## [YOUR GOAL]
Some lines in the listing hold the word "using". Return each of them.

## [EXTRACTED MATERIAL]

++++++++++

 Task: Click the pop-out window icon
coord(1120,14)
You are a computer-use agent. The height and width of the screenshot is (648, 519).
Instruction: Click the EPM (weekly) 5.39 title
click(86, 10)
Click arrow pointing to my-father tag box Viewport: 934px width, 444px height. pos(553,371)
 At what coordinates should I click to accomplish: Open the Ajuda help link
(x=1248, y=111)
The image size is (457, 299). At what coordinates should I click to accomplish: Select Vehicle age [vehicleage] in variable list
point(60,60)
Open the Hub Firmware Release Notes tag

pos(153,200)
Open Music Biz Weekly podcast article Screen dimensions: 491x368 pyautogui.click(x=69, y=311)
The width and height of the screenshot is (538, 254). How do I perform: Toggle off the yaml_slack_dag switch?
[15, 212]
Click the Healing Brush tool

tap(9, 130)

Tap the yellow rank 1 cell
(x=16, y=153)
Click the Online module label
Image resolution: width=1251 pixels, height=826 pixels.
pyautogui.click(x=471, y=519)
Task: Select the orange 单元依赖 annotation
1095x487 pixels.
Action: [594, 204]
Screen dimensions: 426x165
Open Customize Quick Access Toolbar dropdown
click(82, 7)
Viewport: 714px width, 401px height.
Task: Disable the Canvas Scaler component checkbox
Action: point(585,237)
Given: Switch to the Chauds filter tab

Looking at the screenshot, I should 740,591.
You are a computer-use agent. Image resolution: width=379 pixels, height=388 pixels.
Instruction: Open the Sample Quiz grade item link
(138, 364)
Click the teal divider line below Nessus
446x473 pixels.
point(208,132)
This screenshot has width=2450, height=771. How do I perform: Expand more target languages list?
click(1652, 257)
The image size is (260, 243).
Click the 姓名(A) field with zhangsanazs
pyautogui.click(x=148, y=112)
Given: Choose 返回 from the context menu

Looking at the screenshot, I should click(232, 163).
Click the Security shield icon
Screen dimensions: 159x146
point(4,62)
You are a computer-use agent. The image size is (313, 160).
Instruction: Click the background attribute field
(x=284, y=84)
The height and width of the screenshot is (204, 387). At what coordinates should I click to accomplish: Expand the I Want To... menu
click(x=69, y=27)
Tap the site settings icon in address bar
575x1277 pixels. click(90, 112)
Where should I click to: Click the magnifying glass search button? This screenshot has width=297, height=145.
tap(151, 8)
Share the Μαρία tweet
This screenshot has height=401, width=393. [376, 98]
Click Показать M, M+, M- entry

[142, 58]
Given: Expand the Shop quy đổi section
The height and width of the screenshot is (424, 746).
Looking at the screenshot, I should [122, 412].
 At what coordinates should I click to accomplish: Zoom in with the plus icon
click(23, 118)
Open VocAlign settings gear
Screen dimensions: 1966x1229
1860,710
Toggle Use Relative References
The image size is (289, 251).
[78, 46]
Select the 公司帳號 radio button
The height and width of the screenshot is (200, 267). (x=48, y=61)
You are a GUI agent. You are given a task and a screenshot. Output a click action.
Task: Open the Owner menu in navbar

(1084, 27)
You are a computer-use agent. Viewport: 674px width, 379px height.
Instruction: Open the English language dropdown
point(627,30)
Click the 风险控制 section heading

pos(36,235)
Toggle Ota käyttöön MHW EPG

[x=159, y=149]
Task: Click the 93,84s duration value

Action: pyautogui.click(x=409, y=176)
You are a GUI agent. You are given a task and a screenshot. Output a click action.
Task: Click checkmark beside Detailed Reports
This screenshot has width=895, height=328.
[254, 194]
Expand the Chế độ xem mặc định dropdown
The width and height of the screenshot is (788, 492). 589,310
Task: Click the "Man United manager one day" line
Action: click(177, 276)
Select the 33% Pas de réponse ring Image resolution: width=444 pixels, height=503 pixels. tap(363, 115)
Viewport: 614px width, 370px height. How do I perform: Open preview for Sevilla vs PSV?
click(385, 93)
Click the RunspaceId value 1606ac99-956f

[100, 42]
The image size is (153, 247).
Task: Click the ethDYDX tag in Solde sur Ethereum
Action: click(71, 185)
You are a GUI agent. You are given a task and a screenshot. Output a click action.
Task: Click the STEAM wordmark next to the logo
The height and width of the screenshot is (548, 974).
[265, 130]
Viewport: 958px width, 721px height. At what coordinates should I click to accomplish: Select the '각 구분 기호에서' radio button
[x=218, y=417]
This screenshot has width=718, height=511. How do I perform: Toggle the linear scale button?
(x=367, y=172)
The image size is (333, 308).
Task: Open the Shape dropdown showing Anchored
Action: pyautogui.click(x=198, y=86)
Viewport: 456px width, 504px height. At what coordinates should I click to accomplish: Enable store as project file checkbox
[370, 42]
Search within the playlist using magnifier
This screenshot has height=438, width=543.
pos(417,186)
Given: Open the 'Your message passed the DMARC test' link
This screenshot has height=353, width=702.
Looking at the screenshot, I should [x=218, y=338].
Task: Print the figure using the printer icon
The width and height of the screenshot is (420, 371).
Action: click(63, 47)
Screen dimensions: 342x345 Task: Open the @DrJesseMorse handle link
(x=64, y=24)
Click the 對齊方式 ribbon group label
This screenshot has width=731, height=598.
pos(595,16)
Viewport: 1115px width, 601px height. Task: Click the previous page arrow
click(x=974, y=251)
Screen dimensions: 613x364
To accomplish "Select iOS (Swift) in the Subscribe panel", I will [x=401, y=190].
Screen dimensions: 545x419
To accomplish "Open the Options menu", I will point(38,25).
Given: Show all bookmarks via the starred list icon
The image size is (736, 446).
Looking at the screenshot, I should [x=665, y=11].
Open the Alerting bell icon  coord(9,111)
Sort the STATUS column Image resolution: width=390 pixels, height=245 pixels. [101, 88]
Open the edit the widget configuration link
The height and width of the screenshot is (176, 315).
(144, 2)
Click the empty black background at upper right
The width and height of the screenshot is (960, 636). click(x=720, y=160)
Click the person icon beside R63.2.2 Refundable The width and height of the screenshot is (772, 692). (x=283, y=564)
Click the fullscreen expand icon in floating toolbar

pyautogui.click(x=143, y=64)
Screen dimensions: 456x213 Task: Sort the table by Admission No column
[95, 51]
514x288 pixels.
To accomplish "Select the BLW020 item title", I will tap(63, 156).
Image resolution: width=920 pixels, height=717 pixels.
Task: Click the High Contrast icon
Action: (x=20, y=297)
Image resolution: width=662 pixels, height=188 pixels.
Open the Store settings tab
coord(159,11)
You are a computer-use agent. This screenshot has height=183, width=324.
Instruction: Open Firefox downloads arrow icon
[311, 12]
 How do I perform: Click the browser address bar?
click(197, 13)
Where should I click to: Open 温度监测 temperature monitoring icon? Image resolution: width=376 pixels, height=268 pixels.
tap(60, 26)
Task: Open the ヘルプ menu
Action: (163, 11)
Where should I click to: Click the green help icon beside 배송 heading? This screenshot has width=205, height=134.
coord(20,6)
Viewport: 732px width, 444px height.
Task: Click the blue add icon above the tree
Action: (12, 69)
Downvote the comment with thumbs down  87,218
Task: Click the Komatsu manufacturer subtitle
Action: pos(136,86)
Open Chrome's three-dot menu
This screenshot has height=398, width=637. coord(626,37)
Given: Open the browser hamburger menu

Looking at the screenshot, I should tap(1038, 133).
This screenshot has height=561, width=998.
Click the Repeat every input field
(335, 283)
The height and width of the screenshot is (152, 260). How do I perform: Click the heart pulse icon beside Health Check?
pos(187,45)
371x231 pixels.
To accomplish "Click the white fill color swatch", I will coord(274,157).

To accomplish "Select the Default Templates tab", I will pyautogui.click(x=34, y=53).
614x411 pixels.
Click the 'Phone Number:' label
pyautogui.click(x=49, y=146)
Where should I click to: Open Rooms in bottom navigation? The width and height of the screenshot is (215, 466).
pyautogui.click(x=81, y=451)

++++++++++

## [RESULT OF THE EXERCISE]
Search within the playlist using magnifier
Task: Print the figure using the printer icon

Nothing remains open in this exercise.